> GOAL
Reproduce all of the records below word for word, but leave the pictures out of your answer.

> EXERCISE DATA
━━━━━━━━━━━━━━━━
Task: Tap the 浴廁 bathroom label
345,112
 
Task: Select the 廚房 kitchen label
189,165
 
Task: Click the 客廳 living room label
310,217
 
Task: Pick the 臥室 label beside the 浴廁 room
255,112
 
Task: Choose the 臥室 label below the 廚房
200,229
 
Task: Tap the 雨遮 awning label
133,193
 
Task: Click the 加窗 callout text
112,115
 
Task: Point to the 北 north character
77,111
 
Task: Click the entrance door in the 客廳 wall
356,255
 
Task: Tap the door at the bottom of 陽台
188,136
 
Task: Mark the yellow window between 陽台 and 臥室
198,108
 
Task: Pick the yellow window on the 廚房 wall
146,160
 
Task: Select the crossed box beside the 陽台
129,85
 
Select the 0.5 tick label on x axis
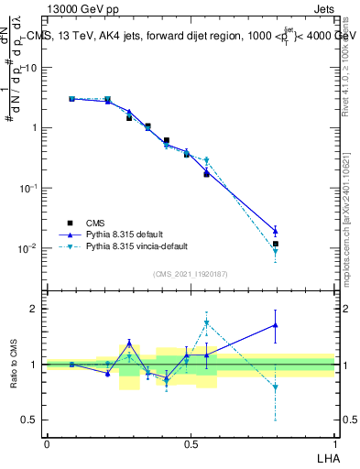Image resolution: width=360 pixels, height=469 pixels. point(191,443)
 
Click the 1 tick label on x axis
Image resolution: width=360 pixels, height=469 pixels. point(334,443)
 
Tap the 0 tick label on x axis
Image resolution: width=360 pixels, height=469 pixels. point(47,443)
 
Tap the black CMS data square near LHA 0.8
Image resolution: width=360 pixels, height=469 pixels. point(275,244)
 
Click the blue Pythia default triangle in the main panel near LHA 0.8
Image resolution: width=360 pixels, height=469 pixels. point(275,231)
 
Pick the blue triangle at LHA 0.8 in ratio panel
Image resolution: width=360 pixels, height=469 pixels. point(275,325)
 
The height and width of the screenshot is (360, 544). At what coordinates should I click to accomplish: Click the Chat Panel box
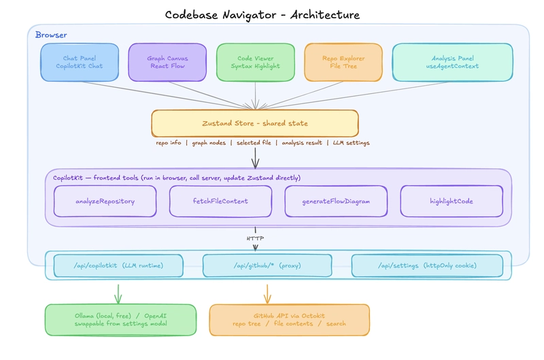(x=80, y=63)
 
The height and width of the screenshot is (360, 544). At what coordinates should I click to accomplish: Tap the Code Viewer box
(x=255, y=63)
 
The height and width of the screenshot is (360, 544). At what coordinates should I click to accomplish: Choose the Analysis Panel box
(x=452, y=63)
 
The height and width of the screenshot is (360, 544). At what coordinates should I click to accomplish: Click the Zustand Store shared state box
(x=255, y=123)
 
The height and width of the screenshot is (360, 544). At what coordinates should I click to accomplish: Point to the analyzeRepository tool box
(x=105, y=201)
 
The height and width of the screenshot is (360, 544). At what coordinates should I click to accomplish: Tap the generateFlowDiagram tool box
(x=336, y=201)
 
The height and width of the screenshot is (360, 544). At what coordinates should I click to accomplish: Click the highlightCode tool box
(x=452, y=201)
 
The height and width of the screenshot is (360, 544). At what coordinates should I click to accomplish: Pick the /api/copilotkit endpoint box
(x=118, y=265)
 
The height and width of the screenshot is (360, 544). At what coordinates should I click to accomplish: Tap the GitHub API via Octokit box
(x=289, y=319)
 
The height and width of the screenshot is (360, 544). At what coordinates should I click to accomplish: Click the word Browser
(x=51, y=35)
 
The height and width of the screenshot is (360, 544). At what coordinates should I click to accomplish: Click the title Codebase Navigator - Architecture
(x=262, y=14)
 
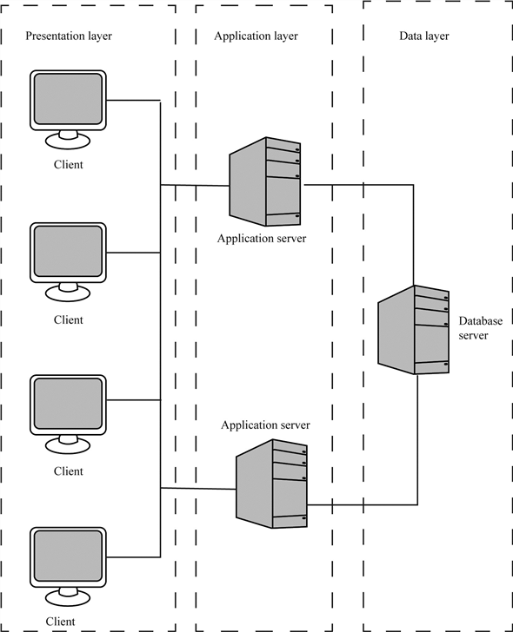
━━━━━━━━━━━━━━━━
> RIGHT ANSWER
Task: Tap the 浴廁 bathroom label
345,112
 
Task: Select the 廚房 kitchen label
189,165
 
Task: Click the 客廳 living room label
310,217
 
Task: Pick the 臥室 label beside the 浴廁 room
255,112
 
Task: Choose the 臥室 label below the 廚房
200,229
 
Task: Tap the 雨遮 awning label
133,193
 
Task: Click the 加窗 callout text
112,115
 
Task: Point to the 北 north character
77,111
 
Task: Click the entrance door in the 客廳 wall
356,255
 
Task: Tap the door at the bottom of 陽台
188,136
 
Task: Mark the yellow window between 陽台 and 臥室
198,108
 
Task: Pick the yellow window on the 廚房 wall
146,160
 
Task: Select the crossed box beside the 陽台
129,85
 
Select the 0.5 tick label on x axis
Image resolution: width=360 pixels, height=469 pixels. point(191,443)
 
Click the 1 tick label on x axis
Image resolution: width=360 pixels, height=469 pixels. point(334,443)
 
Tap the 0 tick label on x axis
Image resolution: width=360 pixels, height=469 pixels. point(47,443)
 
Tap the black CMS data square near LHA 0.8
Image resolution: width=360 pixels, height=469 pixels. point(275,244)
 
Click the blue Pythia default triangle in the main panel near LHA 0.8
Image resolution: width=360 pixels, height=469 pixels. point(275,231)
 
Pick the blue triangle at LHA 0.8 in ratio panel
Image resolution: width=360 pixels, height=469 pixels. point(275,325)
 
The height and width of the screenshot is (360, 544). At what coordinates should I click to accomplish: Click the Chat Panel box
(x=80, y=63)
 
The height and width of the screenshot is (360, 544). At what coordinates should I click to accomplish: Tap the Code Viewer box
(x=255, y=63)
 
The height and width of the screenshot is (360, 544). At what coordinates should I click to accomplish: Choose the Analysis Panel box
(x=452, y=63)
 
The height and width of the screenshot is (360, 544). At what coordinates should I click to accomplish: Click the Zustand Store shared state box
(x=255, y=123)
 
The height and width of the screenshot is (360, 544). At what coordinates should I click to accomplish: Point to the analyzeRepository tool box
(x=105, y=201)
 
The height and width of the screenshot is (360, 544). At what coordinates should I click to accomplish: Tap the generateFlowDiagram tool box
(x=336, y=201)
 
The height and width of the screenshot is (360, 544). At what coordinates should I click to accomplish: Click the highlightCode tool box
(x=452, y=201)
 
The height and width of the screenshot is (360, 544). At what coordinates should I click to accomplish: Pick the /api/copilotkit endpoint box
(x=118, y=265)
 
The height and width of the screenshot is (360, 544). At what coordinates should I click to accomplish: Tap the GitHub API via Octokit box
(x=289, y=319)
 
The height and width of the screenshot is (360, 544). At what coordinates should I click to accomplish: Click the word Browser
(x=51, y=35)
 
The height and width of the screenshot is (360, 544). At what coordinates should I click to accomplish: Click the title Codebase Navigator - Architecture
(x=262, y=14)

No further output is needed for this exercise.